Someone worked really hard to make it difficult for us!
Carol Specht Polakowski ’80
Essex Junction, Vermont
Also on readers’ minds...
OLD PHOTO, NEW UVM
The day after we (my husband, Jim Rader, and I are both alumni) received our fall Vermont Quarterly, I was reading through it and enjoying it. In fact, I was enjoying it greatly because the articles seemed to me to demonstrate a strong and true direction under President Fogel that I embrace.
And then to my further delight, I turned page 39 and saw a photo on page 41 that I took back in 1963 when I was on the Cynic photographic staff! It was a thrill for me, and catapulted me back to that snapshot in time— JFK was still alive and I was a freshman at UVM, very much trying to figure out life.
So, thanks all the way around. I hope that the sense of direction that I felt remains for many, many years. Kudos to President Fogel, to the UVM board for the wisdom to appoint him, and to all the rest of the team who is pulling this new vision off.
Meg Pond ’67 G’81
Grand Isle, Vermont
GO, ARTISTS
Thank you for devoting such an inspiring issue to the art and artists of UVM.
After graduating with an art major in 1993, I was astounded to find out how little recognition is given to UVM's art program by outside observers. The classes and events that take place inside Williams Hall rival that of any college or university with studio art or art history acclaim. I left UVM knowing I had received an amazingly well-rounded education in studio art and these thirteen years later I am still proud to say, "I was an art major at UVM.”
Though not a professional artist, I have continued my art on a personal level and use my art education every day in my job at a design firm. It does my heart good to see fellow UVM alums who have made a successful go at professional art in "the real world.” (And as a former classmate of Lars Fisk, I was particularly tickled to see him on the cover of the fall ’06 publication. I always knew he had the talent and drive to "make it.”)
Heather (Milliman) Poirot ’93
Dover, New Hampshire
MUSEUM MEMORIES
Near the end of my senior year in high school, my brother (a UVM student) urged me to take a work-study position at the museum because I could "study while babysitting the mummy.” My first ever job interview was with then Director Ildiko Heffernan. As was her style, when I mentioned I couldn't type, she looked me in the eye and stated, "You will learn." Instead of "babysitting the mummy,” I spent that summer as the director's secretary and did, indeed, learn to type.
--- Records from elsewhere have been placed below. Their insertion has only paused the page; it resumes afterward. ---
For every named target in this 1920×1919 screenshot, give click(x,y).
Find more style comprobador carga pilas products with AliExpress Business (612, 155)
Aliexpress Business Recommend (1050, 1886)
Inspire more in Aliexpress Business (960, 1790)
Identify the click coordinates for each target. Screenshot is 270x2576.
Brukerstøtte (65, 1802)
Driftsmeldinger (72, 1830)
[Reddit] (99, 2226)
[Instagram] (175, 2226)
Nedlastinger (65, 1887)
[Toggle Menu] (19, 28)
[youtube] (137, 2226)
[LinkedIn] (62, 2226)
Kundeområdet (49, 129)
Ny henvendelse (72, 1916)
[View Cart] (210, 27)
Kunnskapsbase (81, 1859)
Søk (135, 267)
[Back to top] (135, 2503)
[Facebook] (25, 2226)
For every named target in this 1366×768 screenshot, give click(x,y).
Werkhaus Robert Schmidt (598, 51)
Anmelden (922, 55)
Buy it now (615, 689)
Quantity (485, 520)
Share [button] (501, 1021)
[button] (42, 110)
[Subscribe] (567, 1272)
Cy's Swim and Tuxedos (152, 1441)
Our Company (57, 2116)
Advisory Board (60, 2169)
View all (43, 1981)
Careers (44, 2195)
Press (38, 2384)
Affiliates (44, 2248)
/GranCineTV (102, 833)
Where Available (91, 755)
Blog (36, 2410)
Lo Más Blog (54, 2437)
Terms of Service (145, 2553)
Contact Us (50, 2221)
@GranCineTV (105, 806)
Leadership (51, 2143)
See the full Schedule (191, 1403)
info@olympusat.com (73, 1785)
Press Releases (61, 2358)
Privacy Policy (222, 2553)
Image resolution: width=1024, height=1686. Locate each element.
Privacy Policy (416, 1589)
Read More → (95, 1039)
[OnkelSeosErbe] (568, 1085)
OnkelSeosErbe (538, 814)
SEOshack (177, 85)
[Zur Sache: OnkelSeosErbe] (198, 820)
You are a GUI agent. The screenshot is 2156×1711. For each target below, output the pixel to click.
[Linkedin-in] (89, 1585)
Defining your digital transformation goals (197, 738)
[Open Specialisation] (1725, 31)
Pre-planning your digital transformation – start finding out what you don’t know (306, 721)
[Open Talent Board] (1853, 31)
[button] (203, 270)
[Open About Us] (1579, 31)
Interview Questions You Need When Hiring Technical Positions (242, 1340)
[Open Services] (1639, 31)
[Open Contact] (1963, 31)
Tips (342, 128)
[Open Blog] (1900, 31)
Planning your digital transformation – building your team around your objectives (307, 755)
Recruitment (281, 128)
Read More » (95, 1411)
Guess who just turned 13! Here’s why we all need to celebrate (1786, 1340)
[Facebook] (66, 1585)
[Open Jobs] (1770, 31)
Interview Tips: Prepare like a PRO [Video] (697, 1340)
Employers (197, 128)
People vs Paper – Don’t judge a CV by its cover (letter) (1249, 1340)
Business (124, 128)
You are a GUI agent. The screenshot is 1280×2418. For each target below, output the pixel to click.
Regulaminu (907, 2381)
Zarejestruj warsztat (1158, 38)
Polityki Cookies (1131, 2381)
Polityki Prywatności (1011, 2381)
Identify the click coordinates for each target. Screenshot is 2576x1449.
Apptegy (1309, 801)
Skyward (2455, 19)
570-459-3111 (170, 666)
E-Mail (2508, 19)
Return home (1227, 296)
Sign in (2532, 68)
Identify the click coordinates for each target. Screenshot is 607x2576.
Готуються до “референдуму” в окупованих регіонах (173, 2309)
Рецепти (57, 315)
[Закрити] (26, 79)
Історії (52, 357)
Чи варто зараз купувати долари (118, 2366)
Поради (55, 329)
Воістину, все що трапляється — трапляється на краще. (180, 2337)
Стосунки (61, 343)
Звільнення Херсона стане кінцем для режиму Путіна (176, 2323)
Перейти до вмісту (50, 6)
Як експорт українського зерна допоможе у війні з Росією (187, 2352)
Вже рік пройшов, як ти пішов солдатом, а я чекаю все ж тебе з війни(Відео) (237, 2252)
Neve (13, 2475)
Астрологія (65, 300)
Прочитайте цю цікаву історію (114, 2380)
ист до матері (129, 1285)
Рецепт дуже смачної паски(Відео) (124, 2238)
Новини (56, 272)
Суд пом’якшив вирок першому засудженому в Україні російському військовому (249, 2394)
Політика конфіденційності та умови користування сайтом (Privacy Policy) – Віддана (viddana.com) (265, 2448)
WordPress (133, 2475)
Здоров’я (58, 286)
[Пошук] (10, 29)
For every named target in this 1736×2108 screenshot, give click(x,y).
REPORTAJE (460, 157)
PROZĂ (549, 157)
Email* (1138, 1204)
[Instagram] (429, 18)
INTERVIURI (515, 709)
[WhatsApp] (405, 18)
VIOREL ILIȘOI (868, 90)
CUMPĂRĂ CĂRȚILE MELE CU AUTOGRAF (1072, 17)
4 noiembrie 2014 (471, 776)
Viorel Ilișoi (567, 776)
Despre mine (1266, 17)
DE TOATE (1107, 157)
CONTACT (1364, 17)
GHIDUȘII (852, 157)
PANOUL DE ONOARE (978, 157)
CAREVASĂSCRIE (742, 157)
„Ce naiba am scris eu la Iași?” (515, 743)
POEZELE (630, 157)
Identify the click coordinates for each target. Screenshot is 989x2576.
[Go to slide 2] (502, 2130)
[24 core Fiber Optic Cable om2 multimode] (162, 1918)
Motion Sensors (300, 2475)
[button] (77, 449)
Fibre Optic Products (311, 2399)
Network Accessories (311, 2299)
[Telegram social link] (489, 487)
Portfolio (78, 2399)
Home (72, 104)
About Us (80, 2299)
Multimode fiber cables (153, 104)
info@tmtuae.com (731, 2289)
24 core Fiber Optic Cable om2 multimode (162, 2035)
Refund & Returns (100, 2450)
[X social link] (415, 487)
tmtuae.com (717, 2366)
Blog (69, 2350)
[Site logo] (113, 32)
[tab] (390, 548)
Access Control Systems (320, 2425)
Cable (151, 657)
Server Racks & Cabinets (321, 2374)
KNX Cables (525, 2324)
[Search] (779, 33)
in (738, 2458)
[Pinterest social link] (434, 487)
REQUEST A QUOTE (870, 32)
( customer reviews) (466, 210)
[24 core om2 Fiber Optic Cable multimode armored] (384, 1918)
Throughout my four years at UVM, I was fortunate to continue my work study at the Fleming Museum. I learned much about art at the elbow of then Curator Ann Porter and the gifted Merlin for whom hanging art was art itself. As the only student representative on the Curator Search Committee, the task of giving curator-candidate Glenn Markoe a campus tour fell to me. The honor of cataloguing the Marsh Collection found me spending hours with art the likes of which I had never before seen. My time at the museum was filled with similarly varied and amazing experiences.
Not bad for a naive kid from rural Vermont. Thank you for reminding me of all the fond memories I have of the Robert Hull Fleming Museum.